It seems worth pointing out that dath ilan isn't just econoliterate and its advantages over earth aren't supposed to be consequences just of much greater economic literacy. In particular, they depend on 1. a population that is smarter than that of earth, and 2. widespread appreciation among that population of a way of thinking that is mathematically valid and automatically motivates those who understand it to act in better-coordinated ways than we do.
#1 is imaginable but obviously difficult to achieve. I'm not quite sure whether Eliezer thinks the way of thinking in #2 exists (and equals "timeless/updateless/logical/functional decision theory") or not, but to me it is not at all clear that any way of thinking actually has those properties.

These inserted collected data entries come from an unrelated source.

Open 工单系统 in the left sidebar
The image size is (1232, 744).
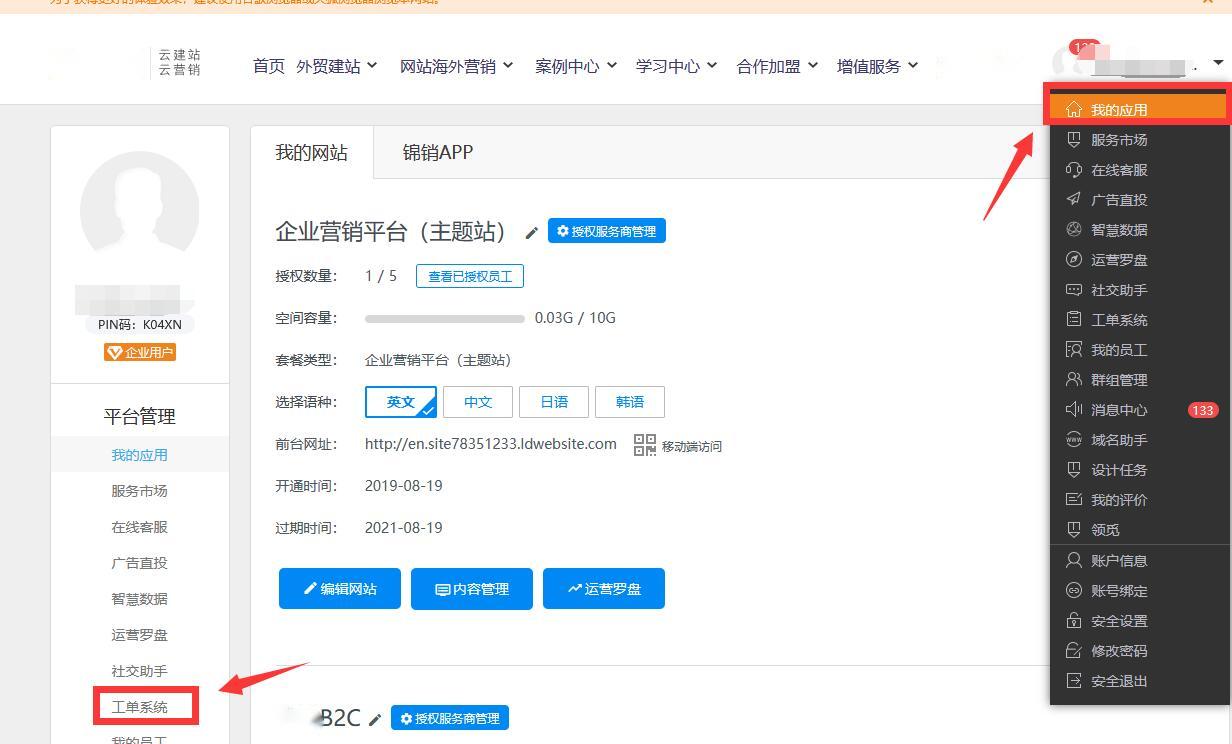(x=140, y=707)
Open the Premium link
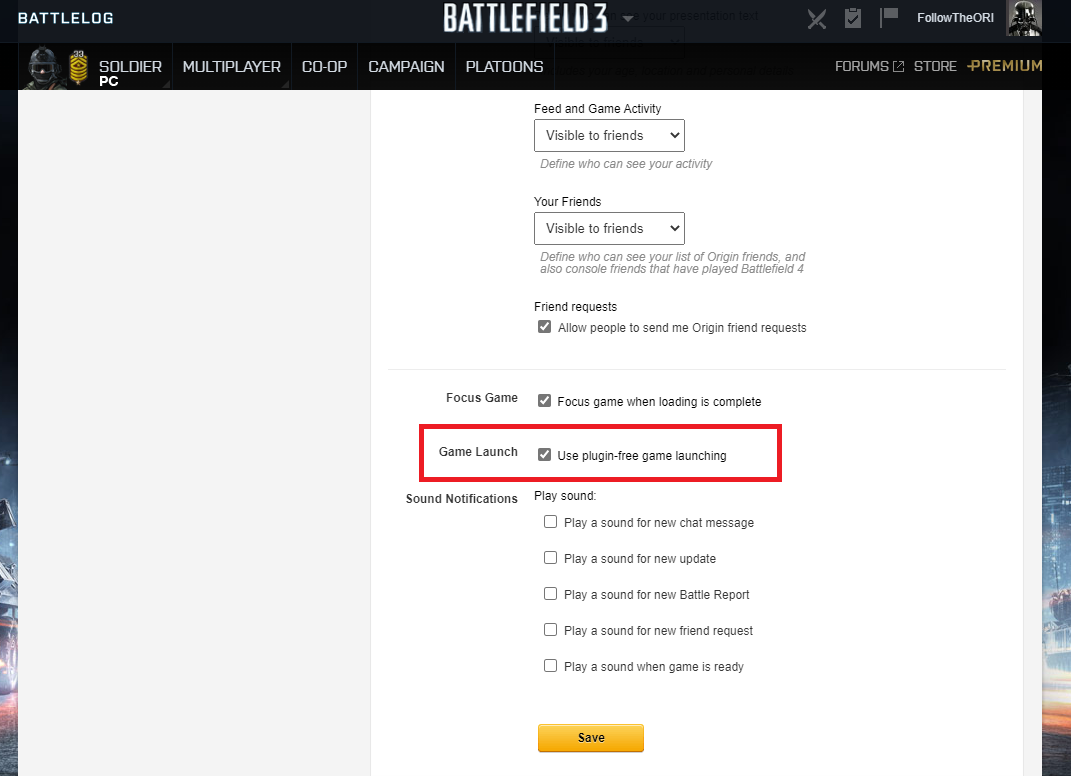 (1005, 66)
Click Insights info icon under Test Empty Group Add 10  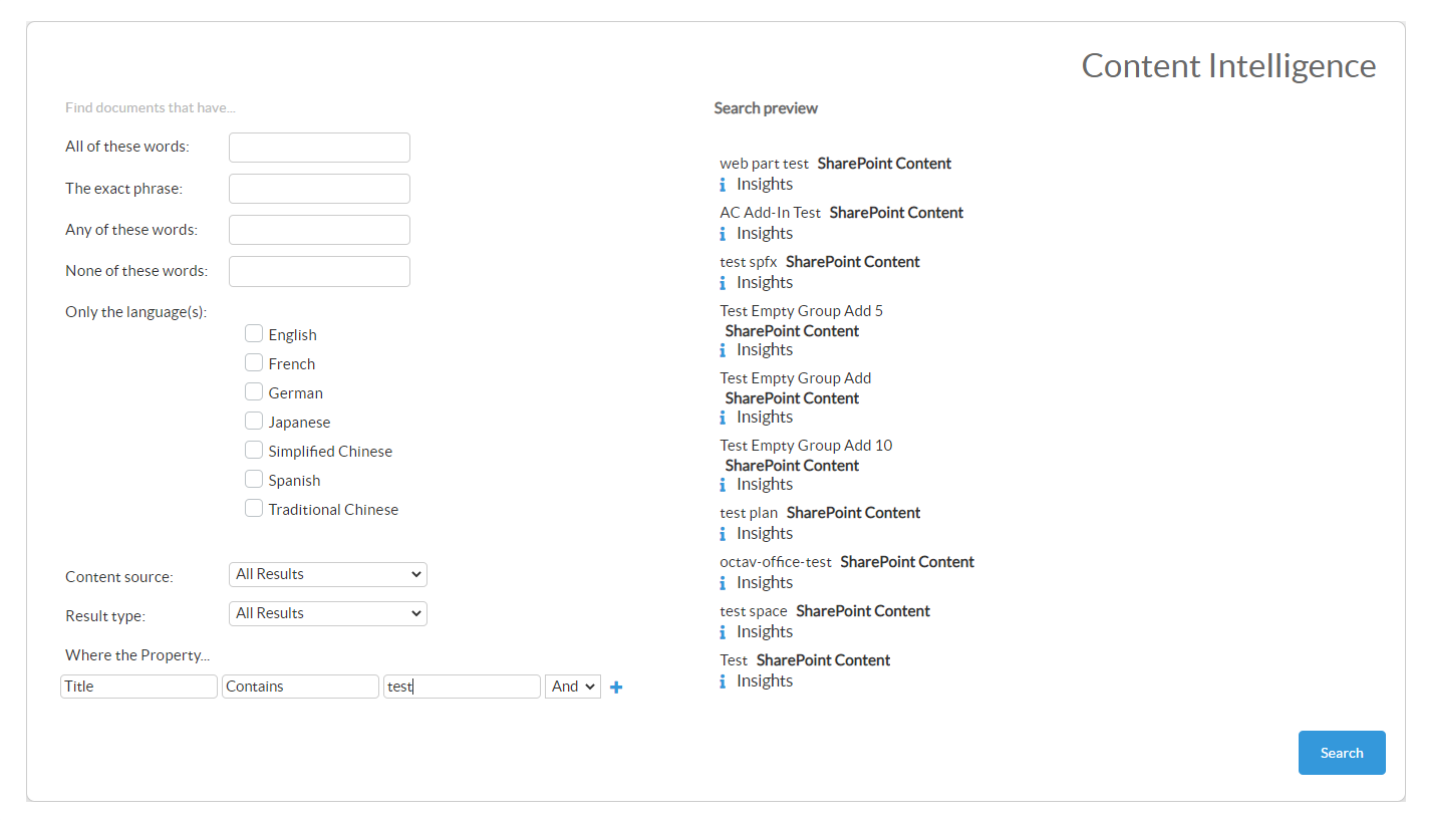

I think part of the deal with Dath Ilan is that there was a deliberate eugenics program to bring about #1 (I'm not sure if the world is supposed to have a single-point-of-departure from earth or be quite different in many ways, and whether the baseline intelligence was higher)
It's deliberately vague, and there's a lot of authorial leeway due to that screening off of all but the most recent history in the setting. The continents correspond and the humans are indistinguishable on casual observation from Earth humans physically, medically, and behaviourally, so it should be some sort of alternate history Earth. Whether any divergence is 200 or 20k years ago is hard to say (and Eliezer may not yet have decided).
I sometimes get a little bit melancholic when I read about Dath Ilan. Humanity could be so much better off, but due to economic illiteracy, we can't have nice things.
Better to light a small flame than to curse the darkness. So if you had to build a model econoliterate city on earth, how would you go about it?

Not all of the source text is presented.